_What is needed_.
The page below on re-filing a provisional patent application has a warning with an example. List every distinct month-and-year date that appears in that example.

_Reading text_.
---------------

You can only re-file your provisional patent application if your idea is either:
(1) Still secret, or
(2) Was made public or offered for sale less than 12 months ago.

If you can satisfy either items 1 or 2 from above you can likely re-file your provisional but there are some risks associated with this.  Here is my standard warning I send to people that want to re-file:

*WARNING - the risk of re-filing a provisional patent application again and again is that each time you start with a brand new filing date and you cannot link the applications together.  Most of the time this is okay, however, there are times when your competition may invent an identical or similar device and may be able to "jump ahead of you in line" at the patent office or possible block your patent from being allowed.  For example, if you filed your first provisional in March 2013 and it expired in March 2014 and your competition invented a similar device in April 2014 and started selling it online, then if we re-filed your new provisional application in June 2014, the the patent office could use your competition's April 2014 invention to block you from getting a patent because your filing date would be seen as June 2014 (i.e. after their invention).

One other risk is that if your idea was made public or offered for sale prior to us re-filing the provisional, you will probably lose the option to file in countries outside of the USA because they have more strict rules on "absolute novelty" when compared to the US Patent Office. 

We can sometimes file your provisional patent application "as is" without any review or input from us for a fixed fee of $250 + USPTO fees of $70-$140 for most people.   (note I am leaving on vacation through April 22, 2019 and will not be able to help you until I return).


Posted by: Ashraf Alshaikh
« on: April 06, 2019, 05:07:57 PM »

I have expired provisional patent under my name. Can you establish a new filing date and one year period for me?
How long it will take?
How much it will cost?
Appreciate your support.
Posted by: js088
« on: July 23, 2015, 12:36:34 AM »

Well in addition to the above here are some excerpts from USPTO website (of course exact rules may vary from country to country):

1. An applicant who files a provisional application must file a corresponding non-provisional application for patent (non-provisional application) during the 12-month pendency period of the provisional application in order to benefit from the earlier filing of the provisional application. However, a non-provisional application that was filed more than 12 months after the filing date of the provisional application, but within 14 months after the filing date of the provisional application, may have the benefit of the provisional application restored by filing a grantable petition (including a statement that the delay in filing the non-provisional application was unintentional and the required petition fee) to restore the benefit under 37 CFR 1.78. So, the benefits of the provisional application cannot be claimed if the 12 month deadline for filing a non-provisional application has expired (unless the benefit of the provisional application has been restored under 37 CFR 1.78).

---------------

_Collected data_.

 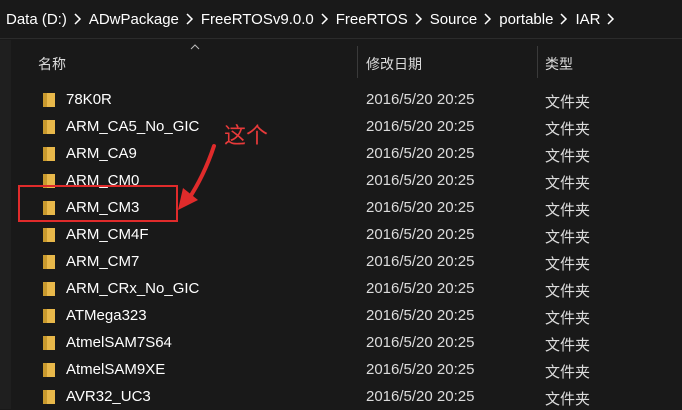 I want to click on breadcrumb-item-adwpackage: ADwPackage, so click(x=134, y=20).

---------------

_Answer area_.
March 2013, March 2014, April 2014, June 2014